WORK REQUEST:
Could you copy out every line of the data where the word "agent" occurs?

DATA PROVIDED:

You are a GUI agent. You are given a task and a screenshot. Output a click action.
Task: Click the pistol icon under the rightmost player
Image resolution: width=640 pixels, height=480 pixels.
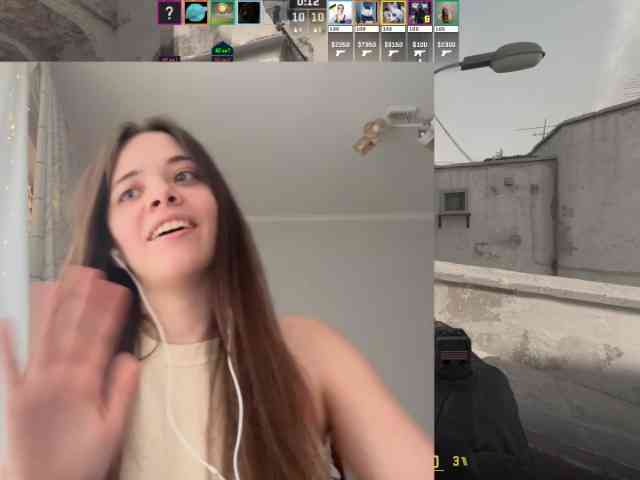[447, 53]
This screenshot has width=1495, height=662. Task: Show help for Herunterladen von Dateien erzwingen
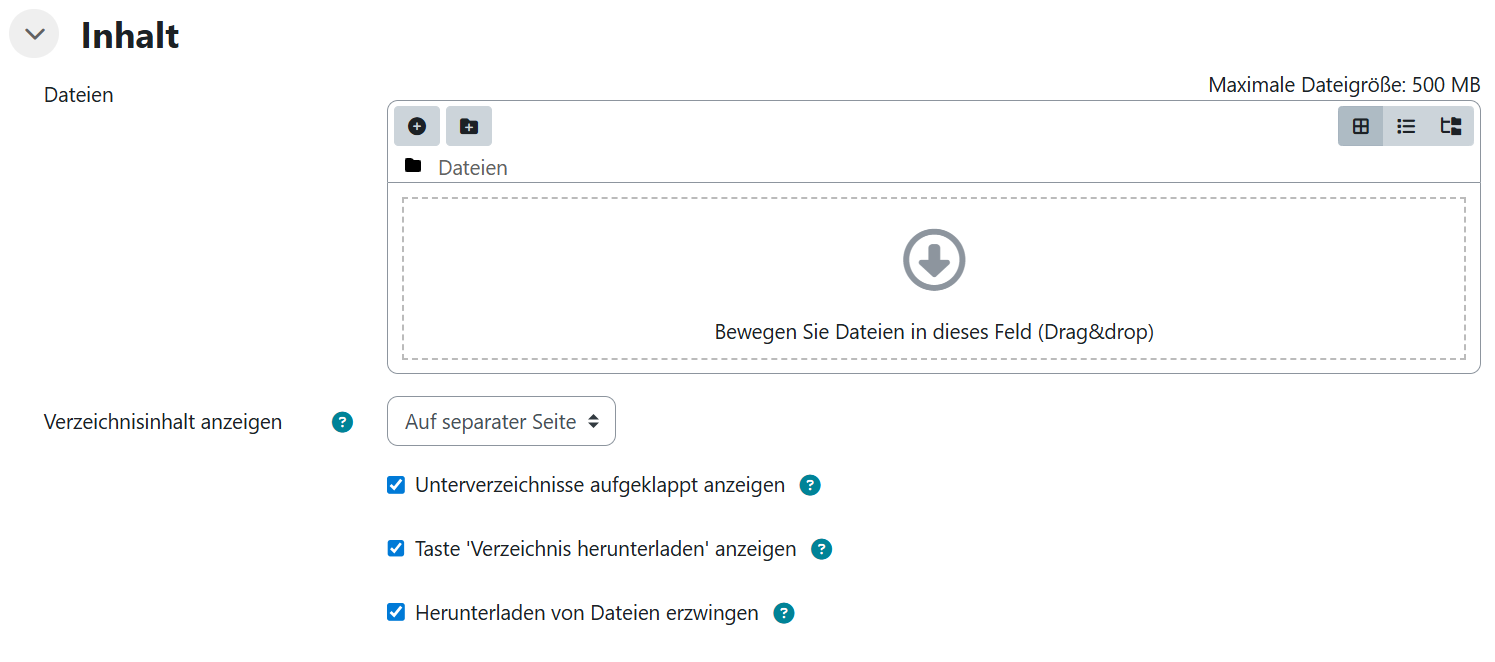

...

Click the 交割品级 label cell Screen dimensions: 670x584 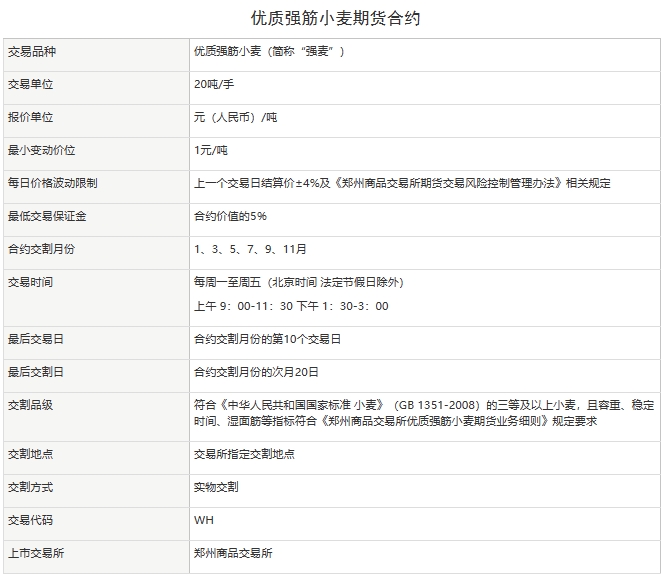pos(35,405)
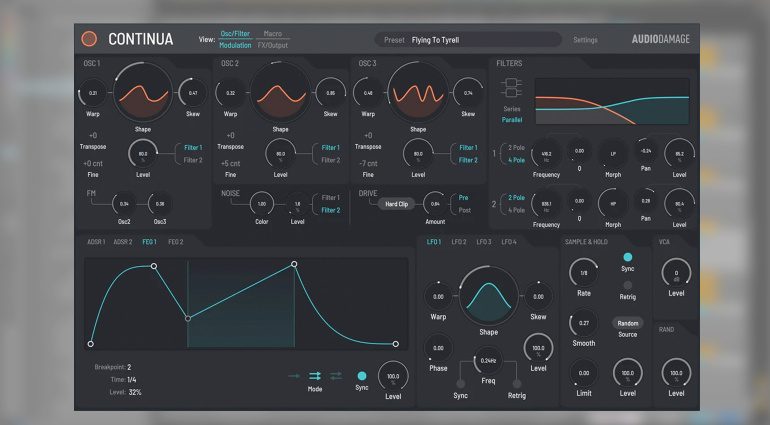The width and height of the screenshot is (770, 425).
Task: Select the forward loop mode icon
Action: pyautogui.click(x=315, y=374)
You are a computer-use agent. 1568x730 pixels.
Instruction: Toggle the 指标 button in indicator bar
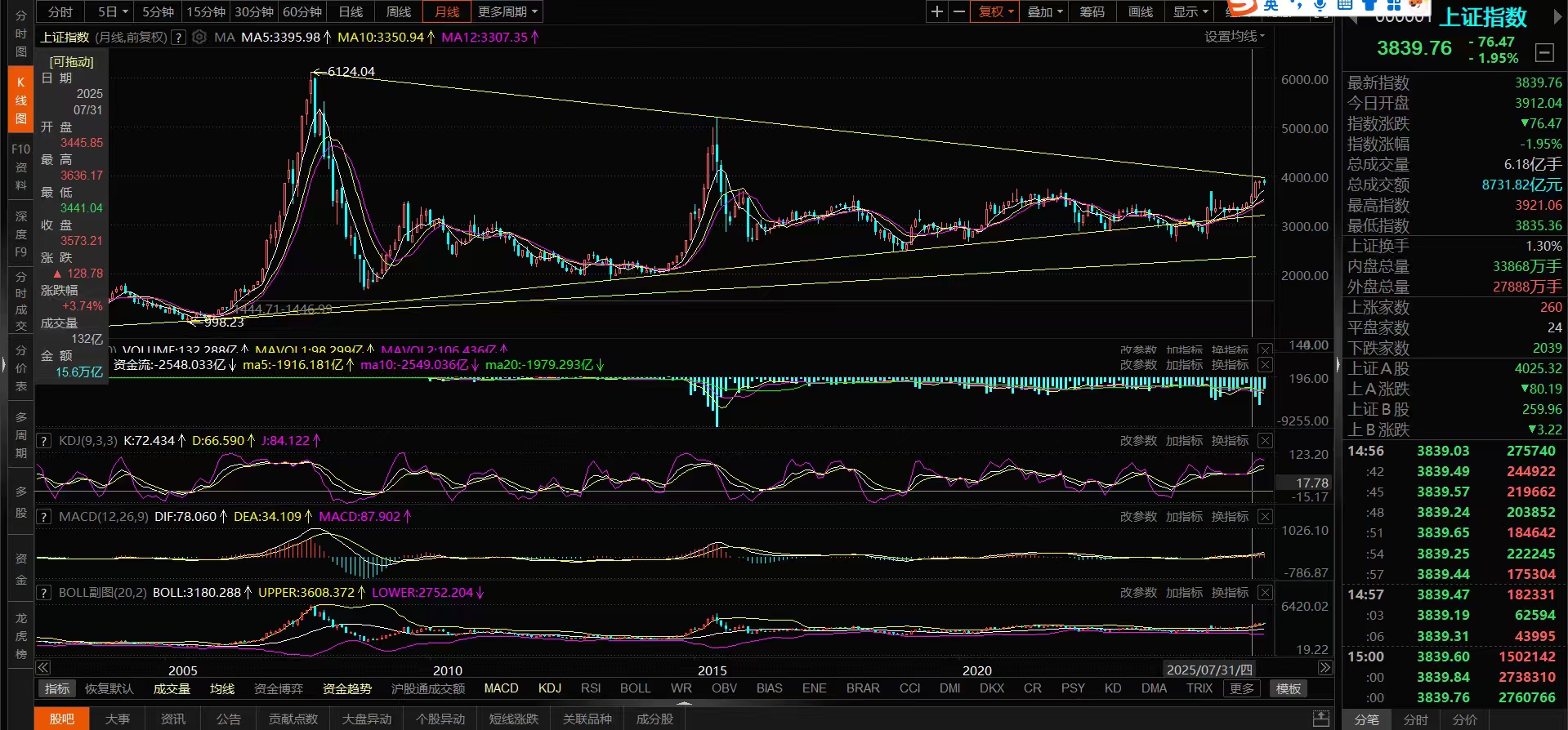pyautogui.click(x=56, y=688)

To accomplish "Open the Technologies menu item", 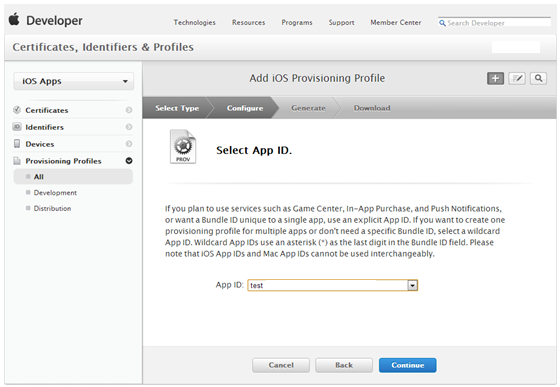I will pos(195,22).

--

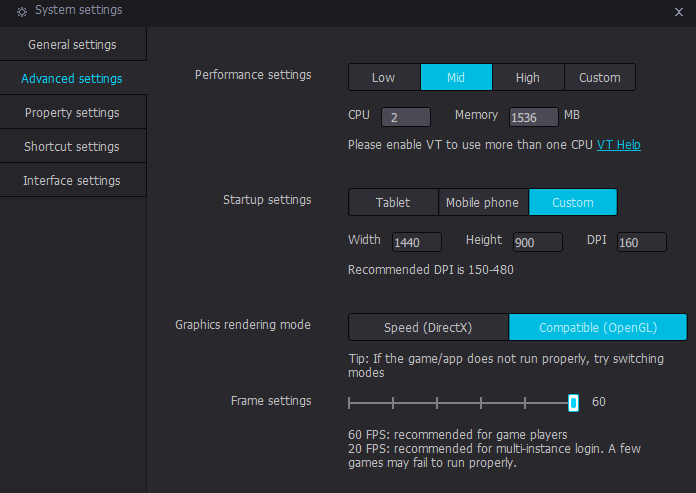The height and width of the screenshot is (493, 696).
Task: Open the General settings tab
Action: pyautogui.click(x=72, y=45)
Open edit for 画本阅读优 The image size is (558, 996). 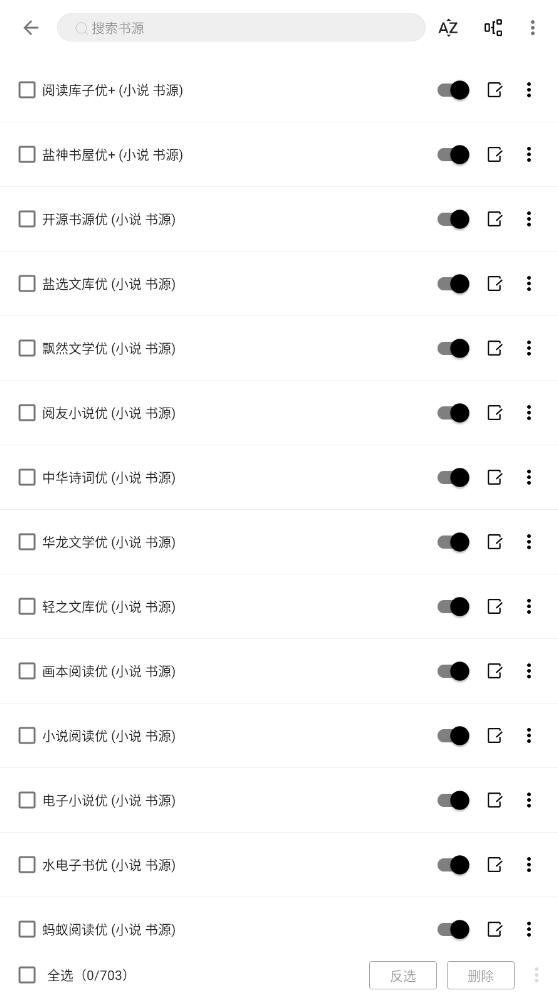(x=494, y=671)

YOUR RESPONSE:
You are a GUI agent. You are given a task and a screenshot. Output a click action.
You are a computer-use agent. 1568x730 pixels.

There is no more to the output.